David Shenton and Erin Shields lived life as touring musicians before the pandemic began. The couple traveled worldwide to perform popular Broadway songs. But now, the married duo performs in their living room for a much greater cause: funding the food pantry at Mosaic West Queens Church. When Shenton and Shields first lost work at the beginning of the pandemic, they began seeing the lines to the food pantry lengthen. So they decided to bring their talents online and began hosting virtual concerts to raise money for the food pantry.
The two have raised thousands of dollars for the cause and even include other special guests from Broadway to accompany them in their performances. Shields belts out songs like “Being Alive” from the musical “Company” and “Somewhere Over the Rainbow” from “The Wizard of Oz” while Shenton accompanies her on piano or violin. The two wanted to use the talents they had to contribute in what way they could. Not only do they perform to raise money, but they also volunteer at the food pantry. “I thought, I’m not a doctor … I don’t really have much to offer. But then I thought, well, you know, we can perform,” Shields told the Associated Press. “It’s just something my mom always said: ‘If you’re feeling low, volunteer, give back to other people because it will make you feel better.’”
Yuliet Colón is tackling the difficulties of resource scarcities in Cuba one recipe at a time. With her Facebook page ”Recipes from the Heart,” Colón is helping her 12,000 Cuban followers find substitutes when food shortages eliminate certain ingredients from grocery store shelves. Malanga root substitutes potato, pork substitutes chicken, and peanuts can even substitute beans with the help of Colón’s recipe. She and many other cooks in Cuba are striving to help community members make meals despite food uncertainty.

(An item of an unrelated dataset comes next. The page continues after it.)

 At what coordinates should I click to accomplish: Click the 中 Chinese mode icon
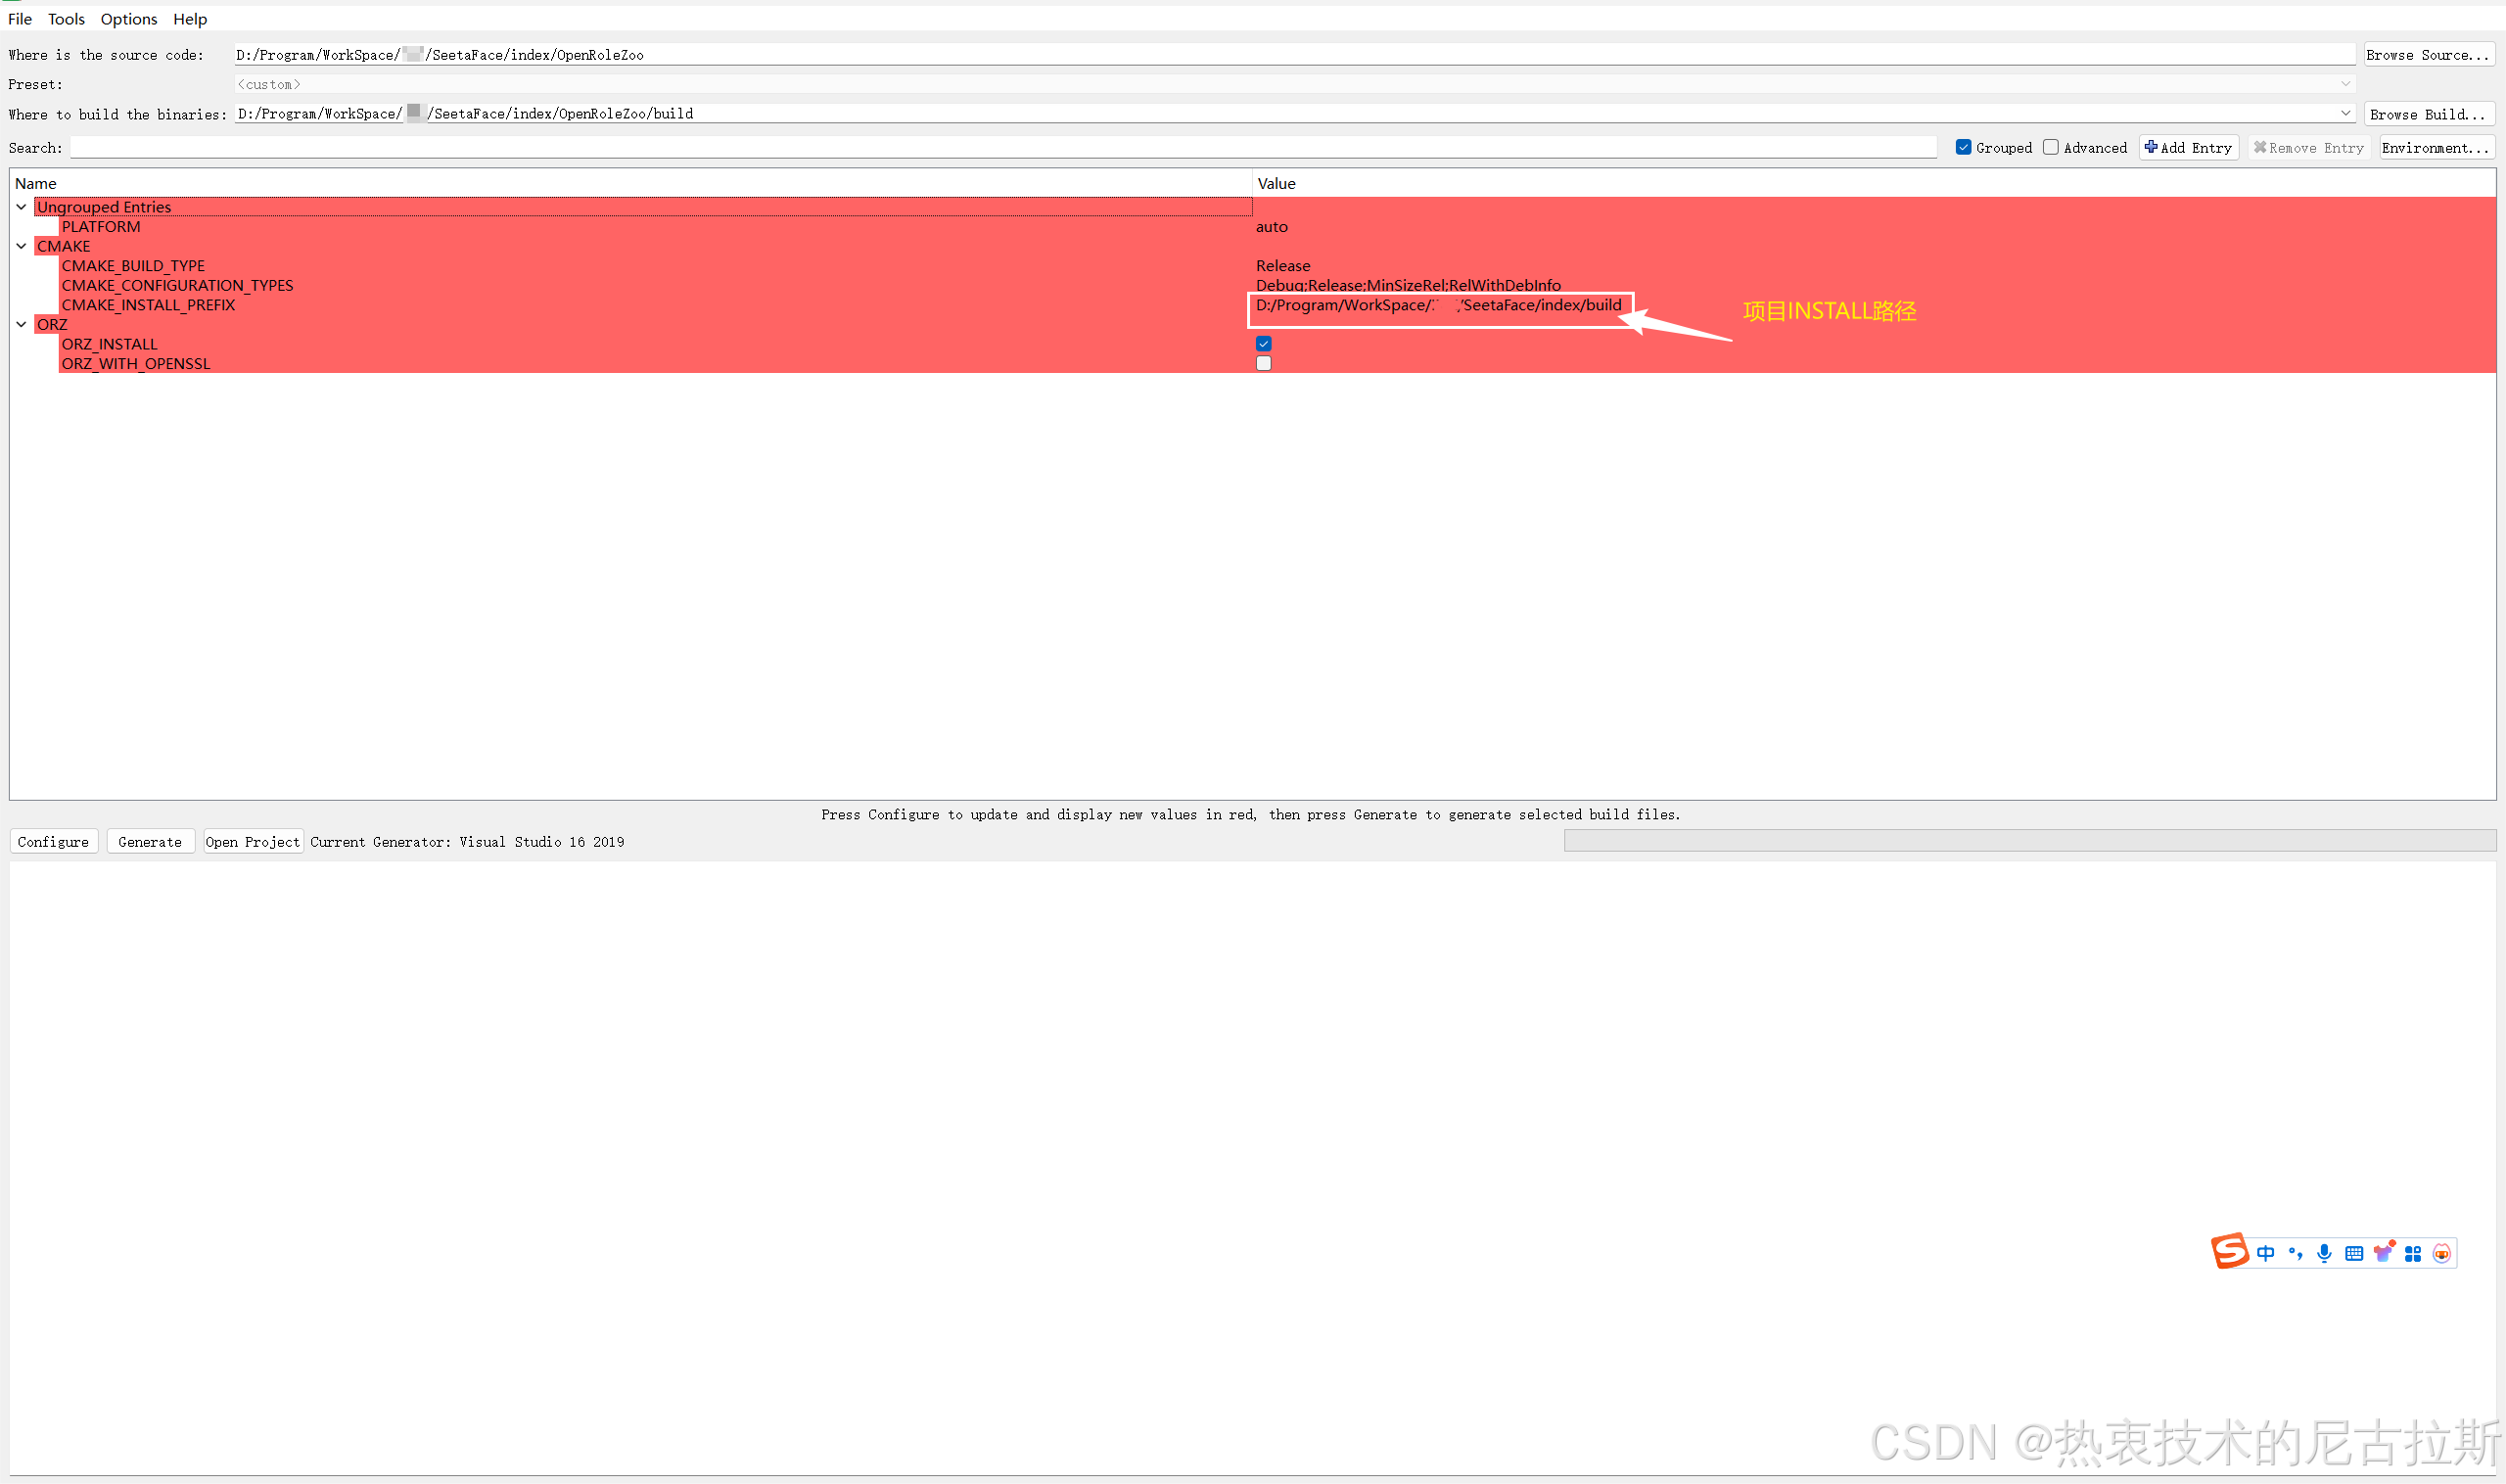click(2266, 1253)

Gross domestic product income decreased 11% in Cuba last year. The lack of tourism revenue in the country due to the pandemic and U.S. sanctions created by former President Donald Trump increased scarcities in grocery stores. Long lines stretch outside the storefronts, with people waiting upwards of 40 minutes to step inside only to find little food and resources available to customers. The recipes Colón provides help others work around these issues. Though the food shortage creates many difficulties, she tries to still add messages of positivity in her posts to encourage community members. “The kitchen is my happy place, where I am calmer and I feel better,” Colón told the Associated Press.
In Miami, Oklahoma, restaurants are decorating their walls with receipts as a way to give back. The receipts are a way for people to prepay for meals for others who can’t afford them, no questions asked. Many of the meals go to the homeless or others that were hit hard by the pandemic. The trend spread from cafe to cafe in the small towns in upper Oklahoma, starting with The Dawg House. When the idea was first introduced the gourmet hot dog stand flooded with prepaid meals. “It’s the whole community behind it,” Derrick Hayworth the owner of a food delivery company told the Associated Press. “It wasn’t forced. It was just meant to happen.”
Not only does the town of 13,000 have a large homeless community, in February two blizzards hit, hurting the community even more. The town rallied together to ensure people without homes were taken care of. Mayor Bless Parker helped supply them empty hotel rooms to house them and used the restaurant receipts to supply them food. In one experience she provided a meal for a couple and their four daughters. “They were just so sweet, and their parents were beyond grateful and thankful,” Parker told the Associated Press. “They seemed like they had a lot going on and got to sit for an hour and a half or so to just have a meal, have fun and laugh, and not worry about how much they were having to spend.”